(Items for locating text and elements)
•••••

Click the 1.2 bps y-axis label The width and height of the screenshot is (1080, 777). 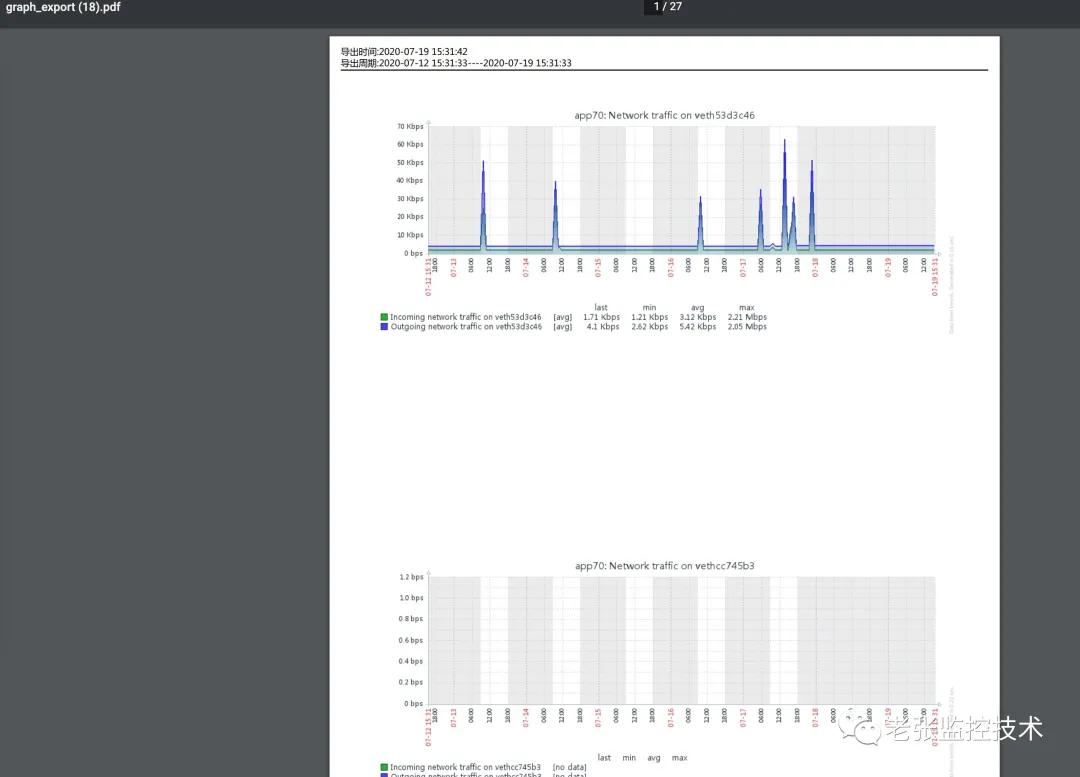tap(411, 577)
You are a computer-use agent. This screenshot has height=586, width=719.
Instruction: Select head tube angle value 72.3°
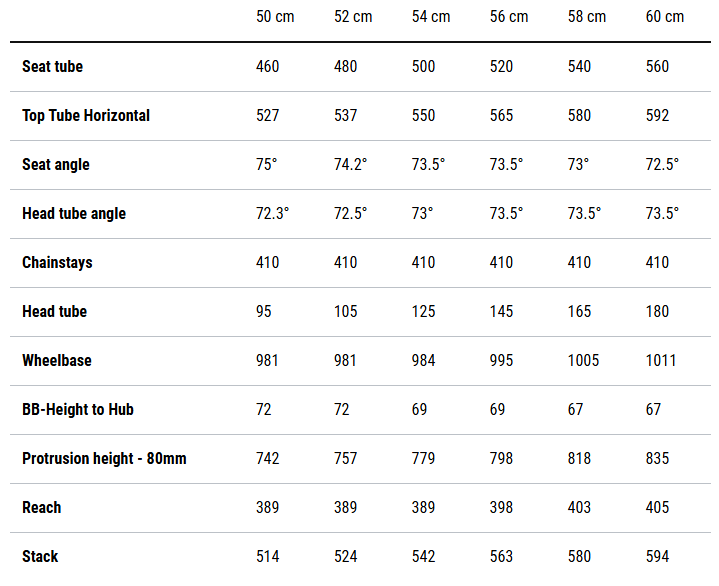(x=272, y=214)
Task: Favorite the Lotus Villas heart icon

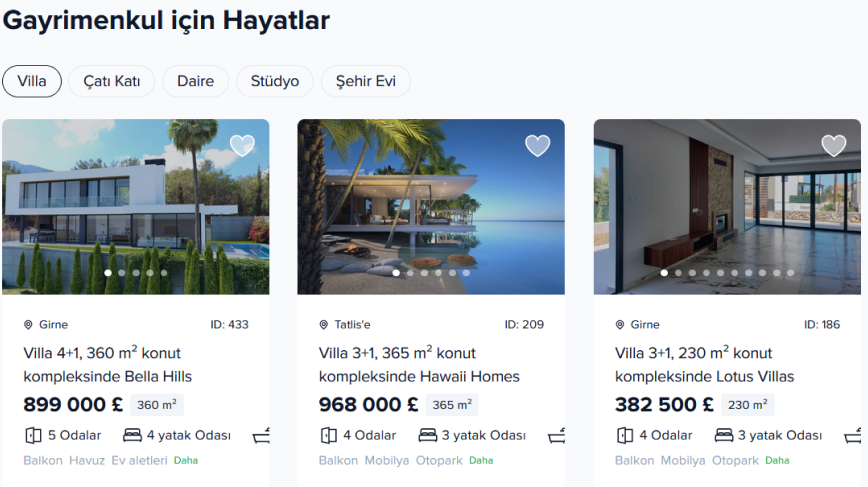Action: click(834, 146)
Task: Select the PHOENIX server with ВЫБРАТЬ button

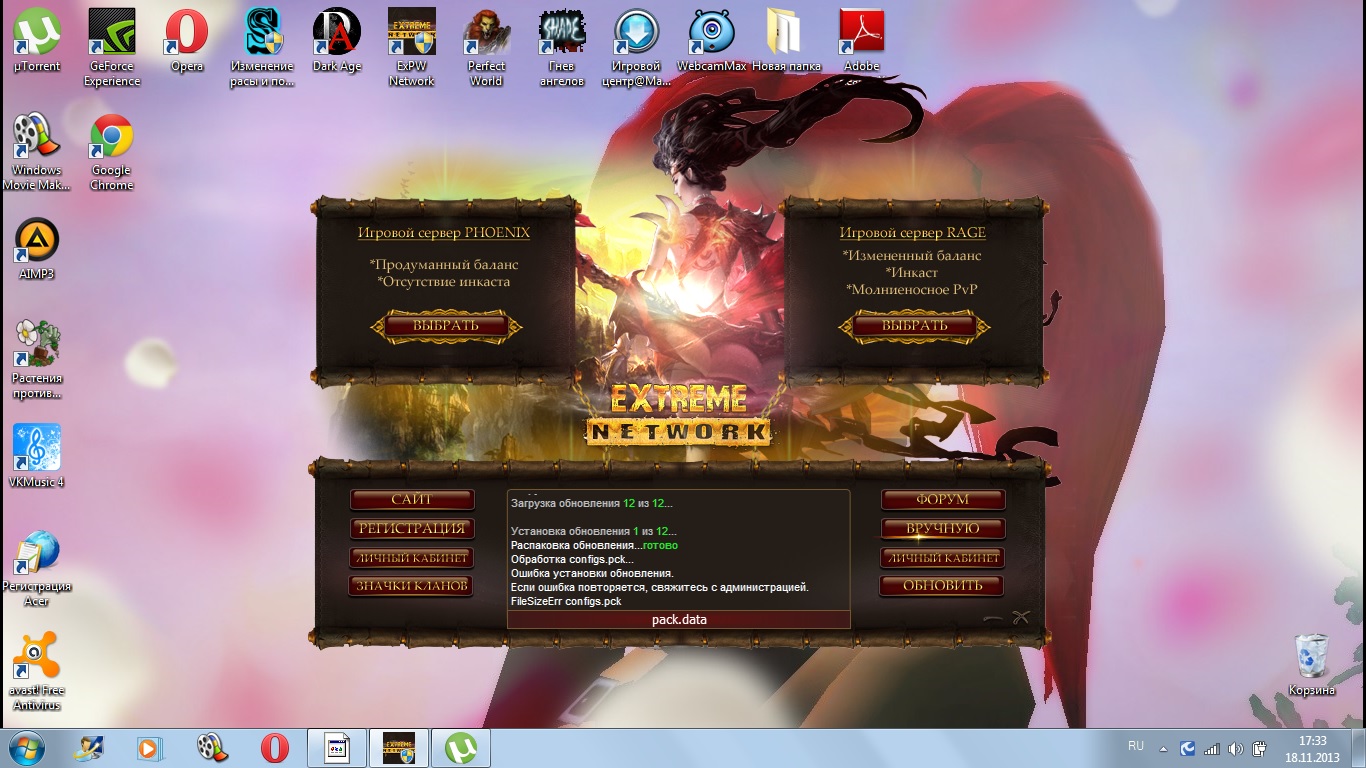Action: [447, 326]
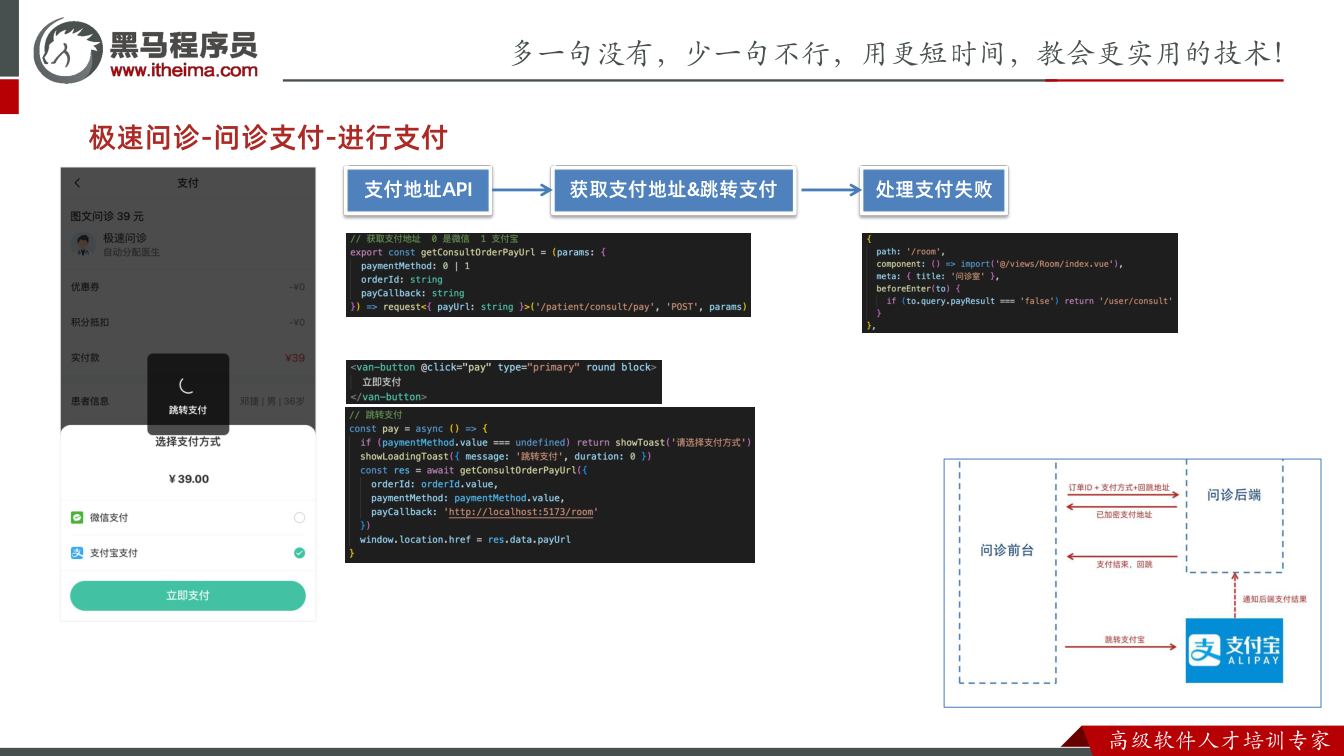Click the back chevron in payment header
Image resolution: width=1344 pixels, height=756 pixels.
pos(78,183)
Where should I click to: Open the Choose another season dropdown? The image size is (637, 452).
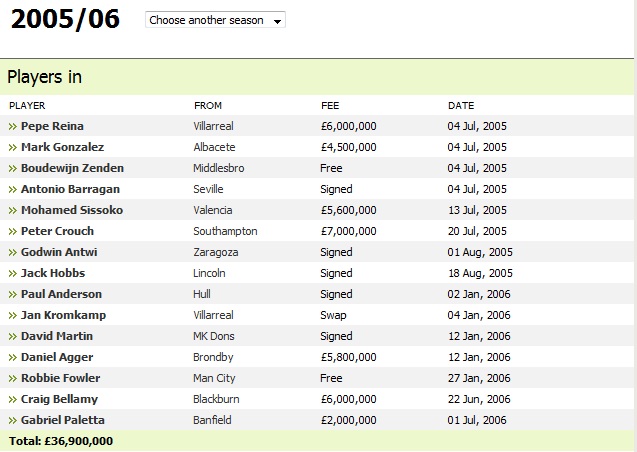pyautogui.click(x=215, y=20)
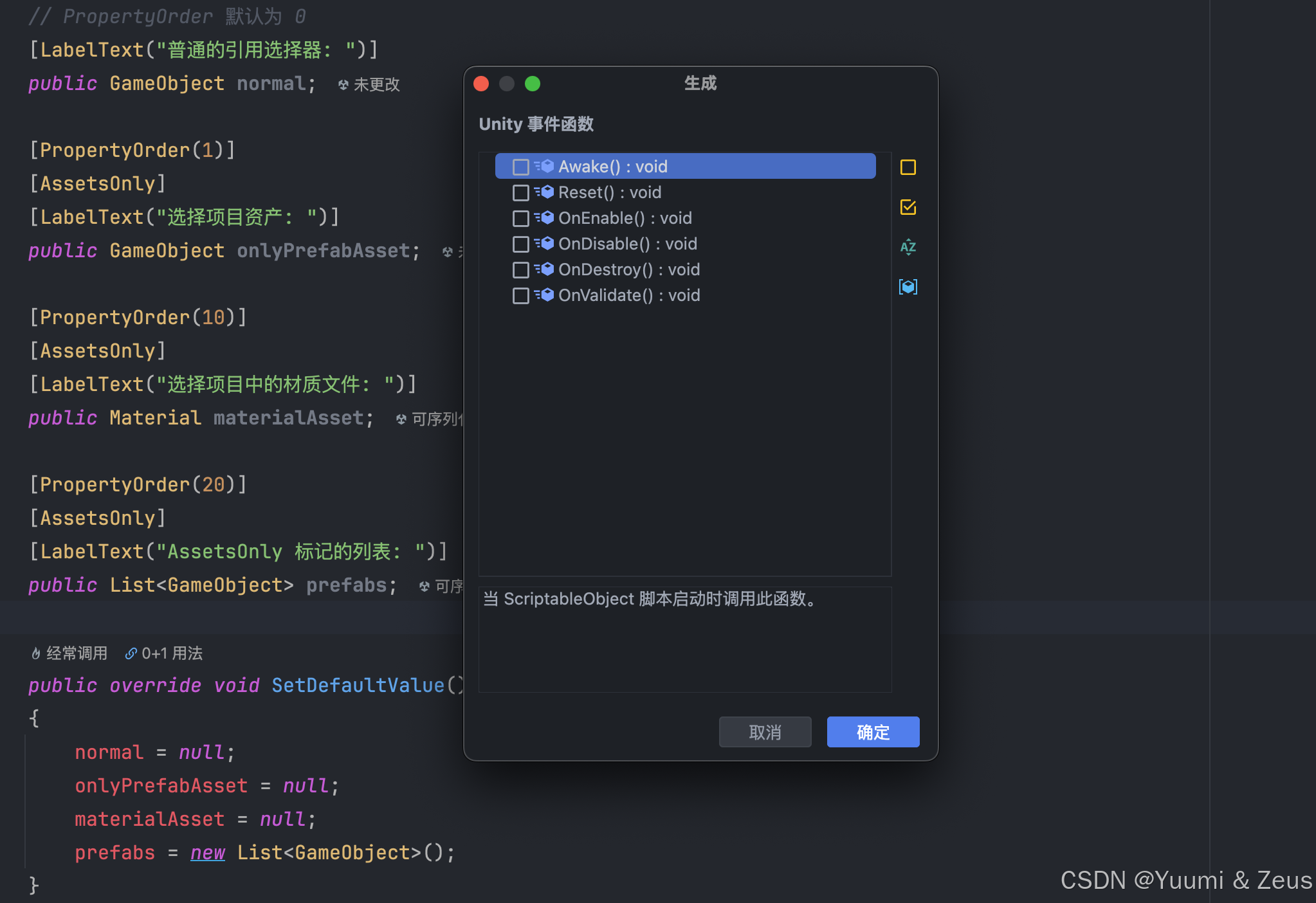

•••••

DIRECTIONS FOR THIS TASK:
Could you retype everything from the item line containing "Where should I" down to the end of the items, leaving out the pictures?

WORKED SOLUTION:
Where should I click to: Open the Choose another season dropdown? The image size is (637, 452).
pyautogui.click(x=215, y=20)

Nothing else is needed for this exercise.